ЗАДАНИЯ —
[1] Ответьте по отрывку о Екатерине и Брокдорфе на вопросы, каждый на отдельной строке:
(a) Кто покинул комнату?
(b) Кому Брокдорф сделал свое заявление?
(c) Куда Петр послал приказ и об аресте кого?
[2] Пожалуйста, перечислите все имена людей, которые встречаются в отрывке о Екатерине и Брокдорфе.

ВЫБРАННЫЙ ОТРЫВОК —
# # # # # # #
Мужчины молчали, и Екатерина покинула комнату. Затем Брокдорф заявил великому князю, что все сказанное ею являлось лишь попыткой показать свое доминирующее положение, что она не одобрила бы любое предложение, которое поступило бы не от нее; что ей ничего не известно о мире, а также о политических делах; что женщины любят во все вмешиваться и портят все, во что им удалось вмешаться; что она просто не способна правильно оценивать ситуацию. Брокдорфу удалось опровергнуть советы Екатерины, и Петр послал в Гольштейн приказ об аресте Элендсгейма.
# # # # # # #
ИЗВЛЕЧЁННЫЕ ДАННЫЕ —
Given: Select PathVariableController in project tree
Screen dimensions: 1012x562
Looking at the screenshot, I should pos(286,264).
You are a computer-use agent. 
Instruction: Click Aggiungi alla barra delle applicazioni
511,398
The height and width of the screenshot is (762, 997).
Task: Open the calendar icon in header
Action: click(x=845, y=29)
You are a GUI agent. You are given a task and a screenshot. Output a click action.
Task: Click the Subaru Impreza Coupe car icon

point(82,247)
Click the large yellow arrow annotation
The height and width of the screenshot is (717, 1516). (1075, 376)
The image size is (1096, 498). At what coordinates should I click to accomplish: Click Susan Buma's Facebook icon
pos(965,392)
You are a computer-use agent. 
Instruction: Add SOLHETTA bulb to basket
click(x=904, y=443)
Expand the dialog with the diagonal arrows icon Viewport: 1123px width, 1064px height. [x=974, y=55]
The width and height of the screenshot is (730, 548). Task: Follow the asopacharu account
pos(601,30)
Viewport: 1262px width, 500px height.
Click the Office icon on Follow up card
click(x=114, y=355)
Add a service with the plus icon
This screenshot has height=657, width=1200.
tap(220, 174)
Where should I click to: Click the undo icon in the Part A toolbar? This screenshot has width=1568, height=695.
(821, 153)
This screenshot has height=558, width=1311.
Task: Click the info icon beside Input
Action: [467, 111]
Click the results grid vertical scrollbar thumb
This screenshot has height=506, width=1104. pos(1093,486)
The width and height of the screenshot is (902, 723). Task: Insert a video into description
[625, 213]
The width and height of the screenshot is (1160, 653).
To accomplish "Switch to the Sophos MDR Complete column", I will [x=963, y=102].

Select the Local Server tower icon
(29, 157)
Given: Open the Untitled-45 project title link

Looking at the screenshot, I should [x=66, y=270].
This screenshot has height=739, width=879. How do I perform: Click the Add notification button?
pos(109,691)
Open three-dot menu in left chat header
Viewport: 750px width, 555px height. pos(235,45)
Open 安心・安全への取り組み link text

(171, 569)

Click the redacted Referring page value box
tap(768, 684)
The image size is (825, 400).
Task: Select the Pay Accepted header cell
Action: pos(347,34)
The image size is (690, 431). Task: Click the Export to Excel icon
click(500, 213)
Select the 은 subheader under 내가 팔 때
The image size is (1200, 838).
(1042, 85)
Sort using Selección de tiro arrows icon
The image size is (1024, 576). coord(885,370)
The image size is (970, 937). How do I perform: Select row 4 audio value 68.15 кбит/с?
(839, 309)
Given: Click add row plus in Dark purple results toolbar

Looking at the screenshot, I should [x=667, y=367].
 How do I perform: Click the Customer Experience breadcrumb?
# # # # # # #
ОТВЕТЫ ПО ЗАДАНИЯМ —
[1]
(a) Екатерина.
(b) Великому князю.
(c) В Гольштейн, об аресте Элендсгейма.

[2] Екатерина, Брокдорф, Петр, Элендсгейм.